EXERCISE DETAILS —
Omit the pictures, then reproduce exactly the line bearing "Where should I click to: Click" and every line after it up to and including the last line of the entries below.

MATERIAL SUPPLIED below:

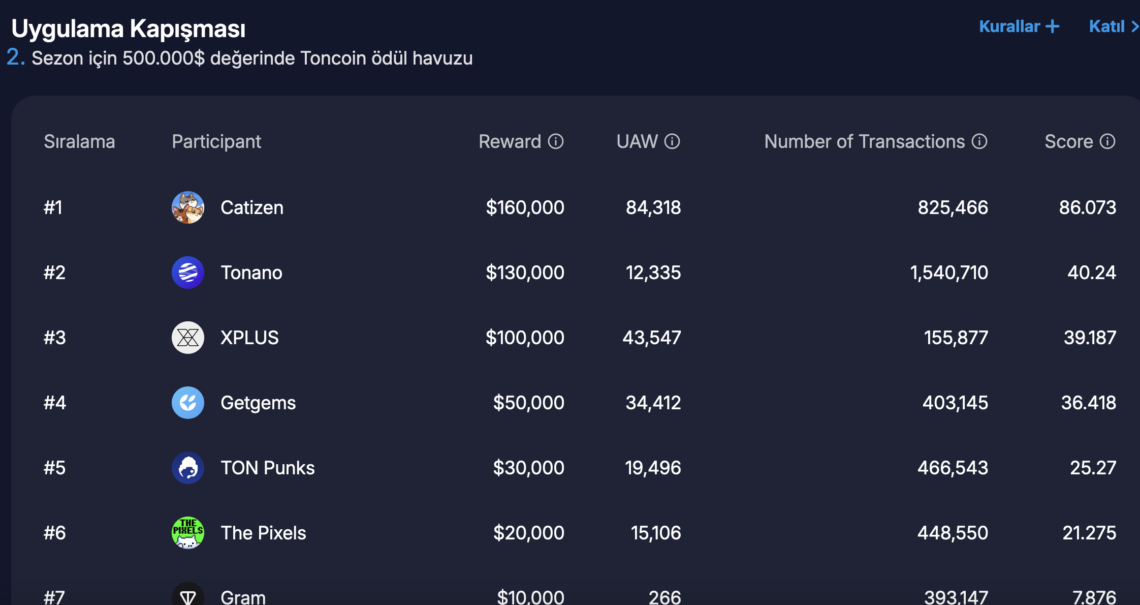Click the Gram black logo icon
Viewport: 1140px width, 605px height.
188,596
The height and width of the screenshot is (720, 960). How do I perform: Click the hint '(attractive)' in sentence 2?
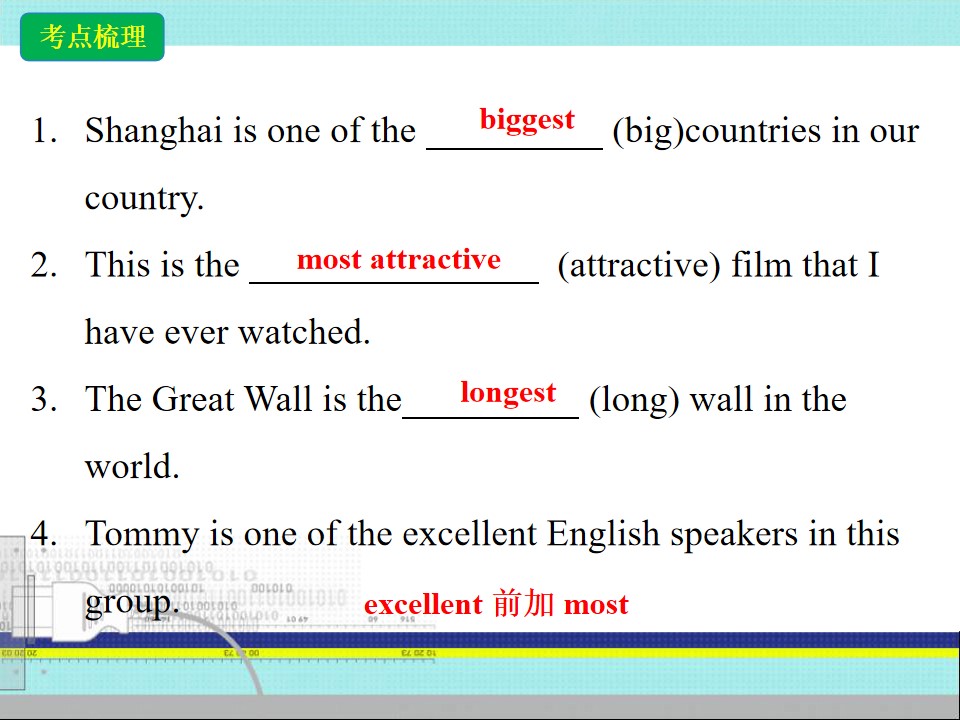pyautogui.click(x=639, y=266)
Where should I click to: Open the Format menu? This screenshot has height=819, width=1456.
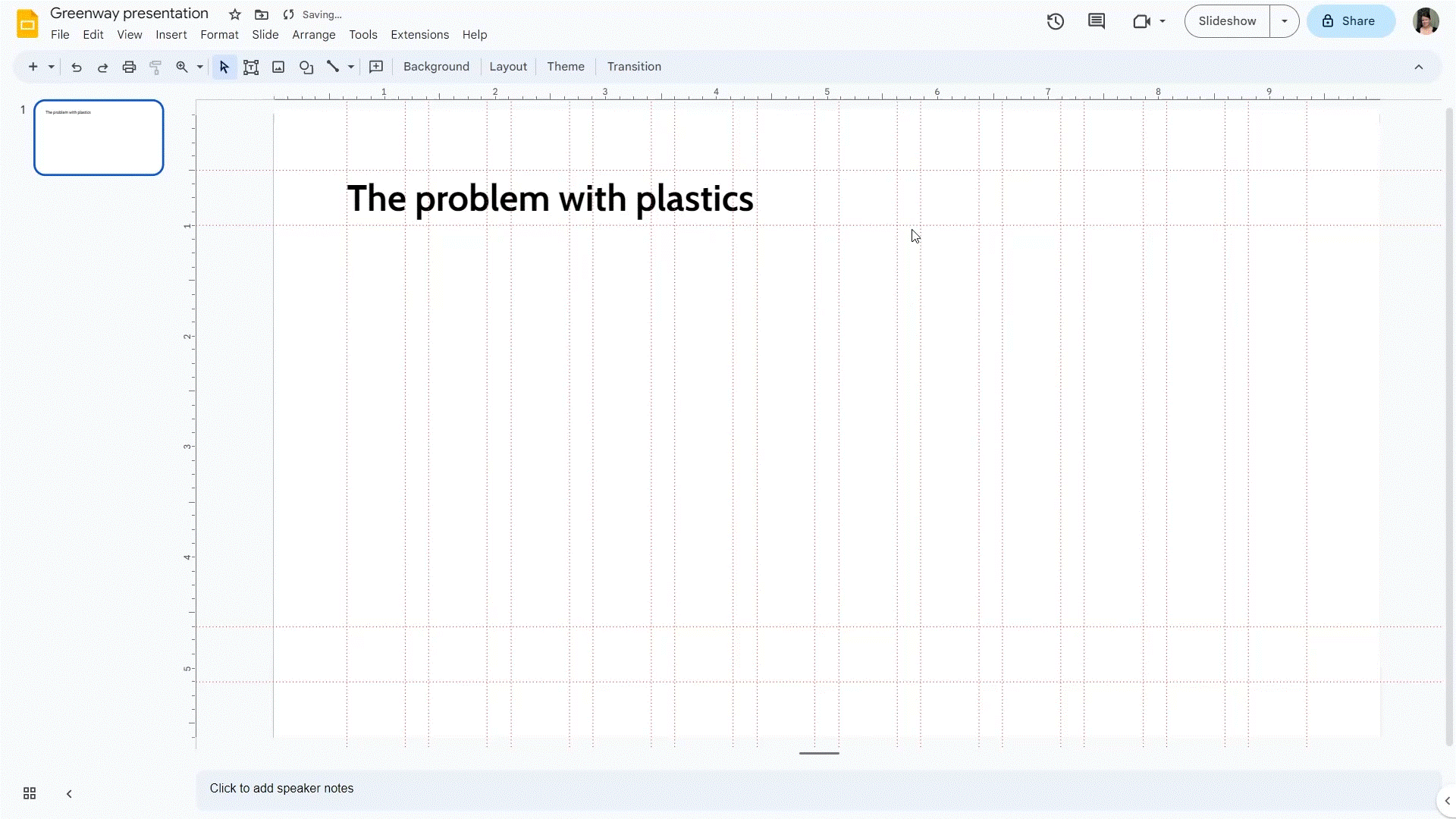coord(219,34)
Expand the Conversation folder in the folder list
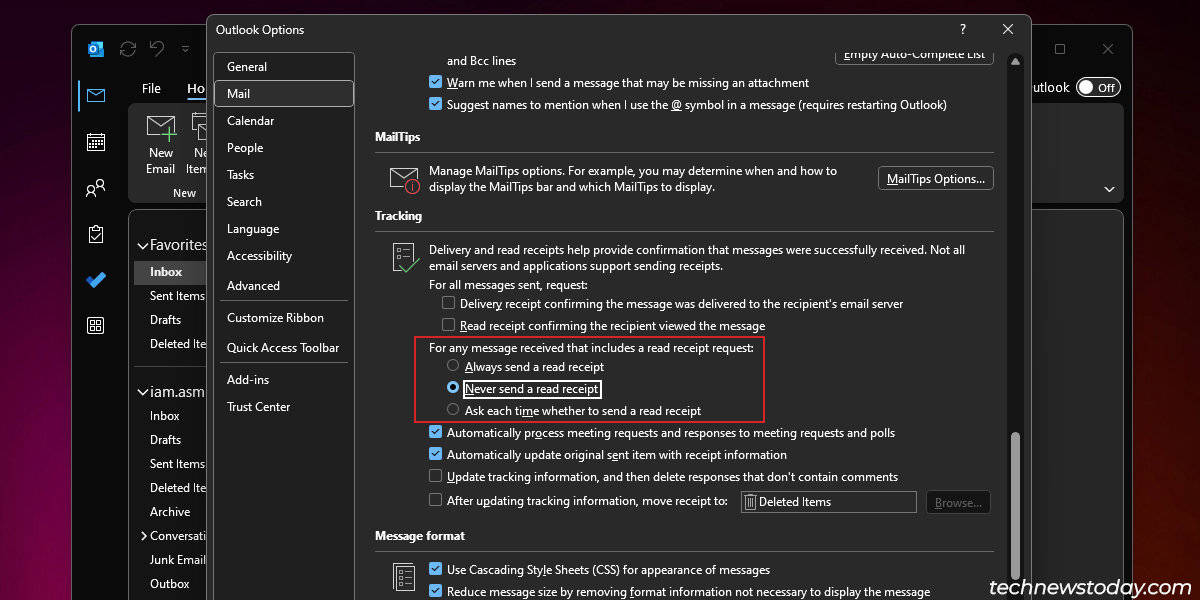 tap(143, 536)
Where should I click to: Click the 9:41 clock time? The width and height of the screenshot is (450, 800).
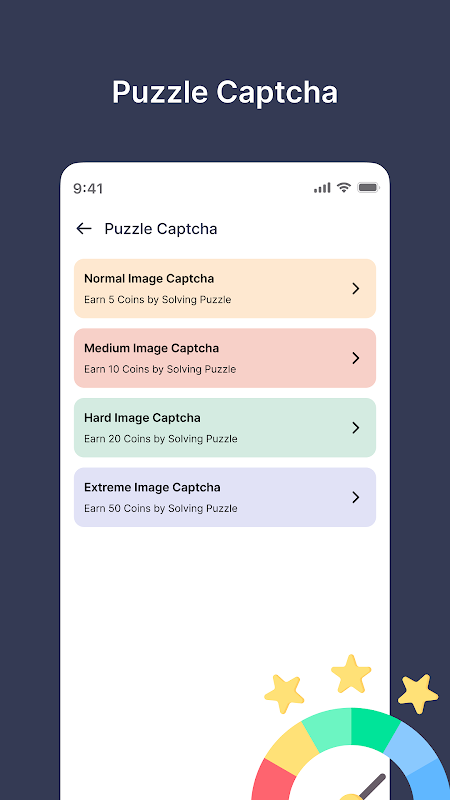(88, 189)
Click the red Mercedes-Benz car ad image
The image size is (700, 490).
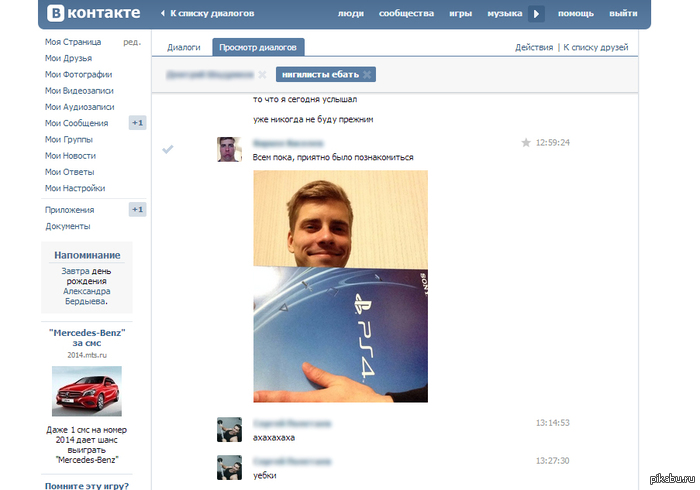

End of MATERIAL SUPPLIED.

YOUR RESPONSE —
Where should I click to: Click the 9:41 clock time? The width and height of the screenshot is (450, 800).
(88, 189)
Click the red Mercedes-Benz car ad image
The image size is (700, 490).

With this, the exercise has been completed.